Salento Diary (Xylella I)

March 31, 2016

Yesterday I attended a three-hour meeting of concerned organic olive growers from the Salento. They have been fighting, with some success, directives from regional, state and European authorities regarding how to deal with the alleged xylella crisis. I’m only beginning to sort this out (if indeed I am capable of doing that), but here is an initial read. Recent years have seen numbers of olive trees in the Salento afflicted with a rapid scorching syndrome. Local scientific and political opinion identified the bacteria xylella as the culprit and spittlebugs (Philaenus spumarius) as the vectors carrying the bacteria to the trees. Xylella, though present in North and South America, was apparently unknown in Europe before this.
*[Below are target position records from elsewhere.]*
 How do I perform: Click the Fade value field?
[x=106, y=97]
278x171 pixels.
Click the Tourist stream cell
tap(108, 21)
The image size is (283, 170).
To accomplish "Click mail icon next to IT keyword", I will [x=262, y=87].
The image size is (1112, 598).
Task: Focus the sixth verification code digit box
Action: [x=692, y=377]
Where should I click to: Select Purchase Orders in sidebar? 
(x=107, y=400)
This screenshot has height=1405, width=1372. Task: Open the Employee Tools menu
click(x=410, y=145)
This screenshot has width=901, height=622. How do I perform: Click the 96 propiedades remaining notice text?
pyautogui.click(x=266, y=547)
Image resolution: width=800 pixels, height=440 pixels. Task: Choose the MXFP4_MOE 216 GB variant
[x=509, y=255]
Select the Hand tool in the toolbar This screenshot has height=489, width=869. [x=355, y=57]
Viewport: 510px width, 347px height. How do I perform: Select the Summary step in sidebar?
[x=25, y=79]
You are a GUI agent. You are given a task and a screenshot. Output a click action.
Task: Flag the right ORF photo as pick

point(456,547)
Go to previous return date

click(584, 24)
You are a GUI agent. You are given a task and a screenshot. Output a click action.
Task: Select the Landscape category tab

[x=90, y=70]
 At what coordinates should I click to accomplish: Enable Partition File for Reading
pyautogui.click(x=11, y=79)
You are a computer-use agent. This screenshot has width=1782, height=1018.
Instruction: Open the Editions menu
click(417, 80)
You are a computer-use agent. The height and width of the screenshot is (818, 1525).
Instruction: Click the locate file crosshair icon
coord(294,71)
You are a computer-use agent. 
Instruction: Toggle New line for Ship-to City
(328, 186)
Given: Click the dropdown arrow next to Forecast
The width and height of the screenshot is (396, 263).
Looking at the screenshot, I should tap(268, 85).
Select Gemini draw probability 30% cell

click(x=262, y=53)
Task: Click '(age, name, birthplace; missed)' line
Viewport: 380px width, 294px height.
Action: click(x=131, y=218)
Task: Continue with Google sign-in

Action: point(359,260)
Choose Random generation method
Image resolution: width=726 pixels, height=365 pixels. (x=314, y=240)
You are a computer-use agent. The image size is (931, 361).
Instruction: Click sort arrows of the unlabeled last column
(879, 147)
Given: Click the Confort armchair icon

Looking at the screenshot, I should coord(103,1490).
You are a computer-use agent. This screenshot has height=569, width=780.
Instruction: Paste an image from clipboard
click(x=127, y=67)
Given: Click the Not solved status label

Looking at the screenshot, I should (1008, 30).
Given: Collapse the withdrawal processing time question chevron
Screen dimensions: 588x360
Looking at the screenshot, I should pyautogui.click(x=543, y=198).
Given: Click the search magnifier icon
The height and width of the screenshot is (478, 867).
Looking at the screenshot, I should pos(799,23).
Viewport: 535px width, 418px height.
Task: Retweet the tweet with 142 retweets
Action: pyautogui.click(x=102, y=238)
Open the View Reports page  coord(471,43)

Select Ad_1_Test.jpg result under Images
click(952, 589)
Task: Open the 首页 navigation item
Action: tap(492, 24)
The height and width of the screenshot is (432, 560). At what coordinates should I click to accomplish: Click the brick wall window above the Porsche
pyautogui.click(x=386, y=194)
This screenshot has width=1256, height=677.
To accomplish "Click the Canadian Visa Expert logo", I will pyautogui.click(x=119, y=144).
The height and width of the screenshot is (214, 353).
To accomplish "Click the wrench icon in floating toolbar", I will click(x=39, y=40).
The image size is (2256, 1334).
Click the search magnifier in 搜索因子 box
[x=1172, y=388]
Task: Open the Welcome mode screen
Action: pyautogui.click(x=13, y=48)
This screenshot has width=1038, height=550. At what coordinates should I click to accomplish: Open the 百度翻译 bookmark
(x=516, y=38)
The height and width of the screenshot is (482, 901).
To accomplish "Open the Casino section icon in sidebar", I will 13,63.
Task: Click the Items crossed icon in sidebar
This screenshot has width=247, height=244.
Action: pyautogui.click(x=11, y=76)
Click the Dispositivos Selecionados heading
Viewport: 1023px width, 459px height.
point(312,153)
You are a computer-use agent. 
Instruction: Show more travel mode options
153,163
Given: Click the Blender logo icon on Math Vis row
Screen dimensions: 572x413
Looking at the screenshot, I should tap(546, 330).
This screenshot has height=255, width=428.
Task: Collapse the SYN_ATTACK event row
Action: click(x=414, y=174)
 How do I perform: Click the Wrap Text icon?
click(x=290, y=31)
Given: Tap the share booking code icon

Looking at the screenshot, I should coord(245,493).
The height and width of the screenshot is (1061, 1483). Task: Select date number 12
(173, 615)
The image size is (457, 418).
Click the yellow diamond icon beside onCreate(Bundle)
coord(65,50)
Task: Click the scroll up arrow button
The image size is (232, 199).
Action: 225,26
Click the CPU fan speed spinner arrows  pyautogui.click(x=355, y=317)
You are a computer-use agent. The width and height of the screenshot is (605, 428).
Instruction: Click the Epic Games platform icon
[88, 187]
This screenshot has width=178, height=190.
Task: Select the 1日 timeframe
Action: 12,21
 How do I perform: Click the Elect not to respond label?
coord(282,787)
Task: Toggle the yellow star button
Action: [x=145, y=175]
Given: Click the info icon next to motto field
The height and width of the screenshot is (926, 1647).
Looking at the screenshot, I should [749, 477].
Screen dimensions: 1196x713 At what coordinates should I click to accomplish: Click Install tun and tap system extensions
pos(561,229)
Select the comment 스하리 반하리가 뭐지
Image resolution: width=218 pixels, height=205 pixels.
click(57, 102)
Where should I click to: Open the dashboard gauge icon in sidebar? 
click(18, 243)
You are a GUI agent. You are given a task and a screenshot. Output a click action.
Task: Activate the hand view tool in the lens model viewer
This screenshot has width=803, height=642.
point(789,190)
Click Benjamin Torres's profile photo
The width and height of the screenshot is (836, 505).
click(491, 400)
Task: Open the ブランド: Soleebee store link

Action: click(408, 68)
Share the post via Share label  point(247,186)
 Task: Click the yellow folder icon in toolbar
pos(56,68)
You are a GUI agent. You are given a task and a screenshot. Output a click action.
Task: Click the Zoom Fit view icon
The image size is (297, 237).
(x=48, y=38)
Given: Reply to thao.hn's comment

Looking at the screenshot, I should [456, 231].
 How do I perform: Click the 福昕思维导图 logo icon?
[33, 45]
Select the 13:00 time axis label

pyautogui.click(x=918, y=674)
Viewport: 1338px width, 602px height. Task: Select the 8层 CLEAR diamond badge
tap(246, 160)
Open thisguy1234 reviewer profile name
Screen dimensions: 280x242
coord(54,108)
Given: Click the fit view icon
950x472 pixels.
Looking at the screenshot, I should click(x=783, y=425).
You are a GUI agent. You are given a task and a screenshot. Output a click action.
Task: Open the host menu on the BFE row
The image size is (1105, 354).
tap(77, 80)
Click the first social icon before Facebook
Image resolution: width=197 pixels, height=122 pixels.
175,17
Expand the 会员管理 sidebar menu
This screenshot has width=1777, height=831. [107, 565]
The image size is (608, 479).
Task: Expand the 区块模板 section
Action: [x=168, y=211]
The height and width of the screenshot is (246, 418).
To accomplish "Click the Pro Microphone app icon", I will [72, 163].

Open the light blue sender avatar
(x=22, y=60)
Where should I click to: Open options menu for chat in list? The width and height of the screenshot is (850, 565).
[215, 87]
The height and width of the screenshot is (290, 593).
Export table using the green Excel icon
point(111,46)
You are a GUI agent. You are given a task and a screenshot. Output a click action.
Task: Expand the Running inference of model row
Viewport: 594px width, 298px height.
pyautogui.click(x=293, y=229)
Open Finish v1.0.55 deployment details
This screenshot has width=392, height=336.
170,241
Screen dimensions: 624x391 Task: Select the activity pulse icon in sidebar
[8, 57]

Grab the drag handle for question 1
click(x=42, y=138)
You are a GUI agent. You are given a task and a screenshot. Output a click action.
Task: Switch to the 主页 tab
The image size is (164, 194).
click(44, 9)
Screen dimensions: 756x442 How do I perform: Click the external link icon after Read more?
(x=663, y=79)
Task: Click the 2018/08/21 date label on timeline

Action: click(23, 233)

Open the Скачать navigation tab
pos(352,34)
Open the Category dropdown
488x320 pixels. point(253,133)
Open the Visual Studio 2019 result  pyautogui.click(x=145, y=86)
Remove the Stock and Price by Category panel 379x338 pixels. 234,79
There are at least two theories as to the source of the presumed infection: plants imported from Costa Rica or xylella samples brought by US scientists to a 2010 workshop on xylella held in Bari (just north of the Salento). The latter of course suggests a catastrophic lapse in good scientific practices and the handling of pathogens. The proposed response to the problem was to eradicate the infected trees (including some of those 100s of years old ones), broadly apply insecticides to kill the (common) spittlebugs, and create a buffer zone (a clear cut) that would isolate the Salento from the rest of Europe. That strategy was reported in the press, and the tone of the stories I read (of which there were not many) implied that these were necessary measures to protect Europe’s valuable olive and grape industries. I am reminded of the malathion spraying in California in the 1980s – during the spraying as I recall we were advised to stay indoors - to eliminate the medfly that was destroying millions of dollars worth of California fruit crops. It is surely an accidental symmetry that Mediterranean fruit flies invaded California in the 1980s while it is possibly Californian xylella – the researchers mentioned above were from my alma mater UC Berkeley – now invading the Mediterranean Salento. In any case, as I have since discovered the story is not so straightforward as it first appears.